Widersprüchliche Angaben über die Opferzahlen hatten zunächst für Verwirrung gesorgt. Elliot korrigierte vorherige Informationen, dass es 51 Tote gegeben habe. Manche US-Medien hatten gar von mehr als 90 Toten berichtet. Über die 24 vom Gerichtsmediziner bestätigten Toten hinaus könnten weitere Leichen direkt zu Bestattungsunternehmen gebracht worden sein, so Fallin. „Wir versuchen, eine verlässlichere Zählung zu erhalten.“ Chaotische Zustände in dem Katastrophengebiet könnten laut Medien dazu geführt haben, dass manche Opfer anfangs doppelt gezählt wurden.

Auf seiner gut drei Kilometer breiten Spur der Verwüstung, die mitten durch ein Wohngebiet führte, hatte der Tornado auch eine Grundschule komplett dem Boden gleichgemacht. Mindestens sieben Kinder starben in dem Gebäude, berichtete der TV-Sender NBC. Sie seien in einer mit Wasser vollgelaufenen Grube ertrunken. Ob weitere Kinder auch am Dienstag noch vermisst wurden, konnte Fallin nicht sagen. Jedes Gebäude werde dreimal durchsucht, um sicher zu gehen.

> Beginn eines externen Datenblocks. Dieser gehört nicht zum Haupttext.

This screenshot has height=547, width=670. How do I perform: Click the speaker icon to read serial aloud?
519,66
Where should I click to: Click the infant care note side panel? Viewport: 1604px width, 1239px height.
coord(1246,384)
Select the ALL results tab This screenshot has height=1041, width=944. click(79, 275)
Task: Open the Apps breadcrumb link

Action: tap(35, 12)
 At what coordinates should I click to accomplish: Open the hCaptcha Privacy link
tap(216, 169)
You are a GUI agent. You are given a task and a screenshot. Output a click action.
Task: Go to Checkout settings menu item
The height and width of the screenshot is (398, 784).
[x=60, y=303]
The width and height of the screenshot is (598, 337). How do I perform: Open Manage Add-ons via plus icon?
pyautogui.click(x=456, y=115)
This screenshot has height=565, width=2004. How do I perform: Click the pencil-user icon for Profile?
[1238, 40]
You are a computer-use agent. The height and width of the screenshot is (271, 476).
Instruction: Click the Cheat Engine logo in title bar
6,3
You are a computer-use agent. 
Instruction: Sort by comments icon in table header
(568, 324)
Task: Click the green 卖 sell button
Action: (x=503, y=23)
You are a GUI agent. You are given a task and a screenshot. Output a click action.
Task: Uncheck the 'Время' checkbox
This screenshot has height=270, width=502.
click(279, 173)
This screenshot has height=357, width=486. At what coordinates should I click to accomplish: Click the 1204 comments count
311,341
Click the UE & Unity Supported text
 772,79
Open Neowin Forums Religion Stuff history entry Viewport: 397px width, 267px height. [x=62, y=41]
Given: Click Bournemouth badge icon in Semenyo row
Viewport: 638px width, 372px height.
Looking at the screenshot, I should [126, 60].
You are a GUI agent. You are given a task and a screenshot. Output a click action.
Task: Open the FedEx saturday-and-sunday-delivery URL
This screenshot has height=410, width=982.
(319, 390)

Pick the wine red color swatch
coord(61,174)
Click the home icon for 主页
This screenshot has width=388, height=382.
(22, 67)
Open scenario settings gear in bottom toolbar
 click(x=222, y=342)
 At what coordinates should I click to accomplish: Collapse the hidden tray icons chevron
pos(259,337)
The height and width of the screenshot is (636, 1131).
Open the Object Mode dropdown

75 meist jüngere Schüler sowie ihre Lehrer hätten in der Schule Zuflucht gesucht, als der Tornado am Montag gegen 15 Uhr (Ortszeit) die 55 000 Einwohner zählende Vorstadt von Oklahoma City traf. In den Stunden danach wurden zahlreiche Überlebende aus den Trümmern gerettet. Die Suche nach den Opfern ging die ganze Nacht über weiter. Eine zweite Grundschule wurde stark beschädigt.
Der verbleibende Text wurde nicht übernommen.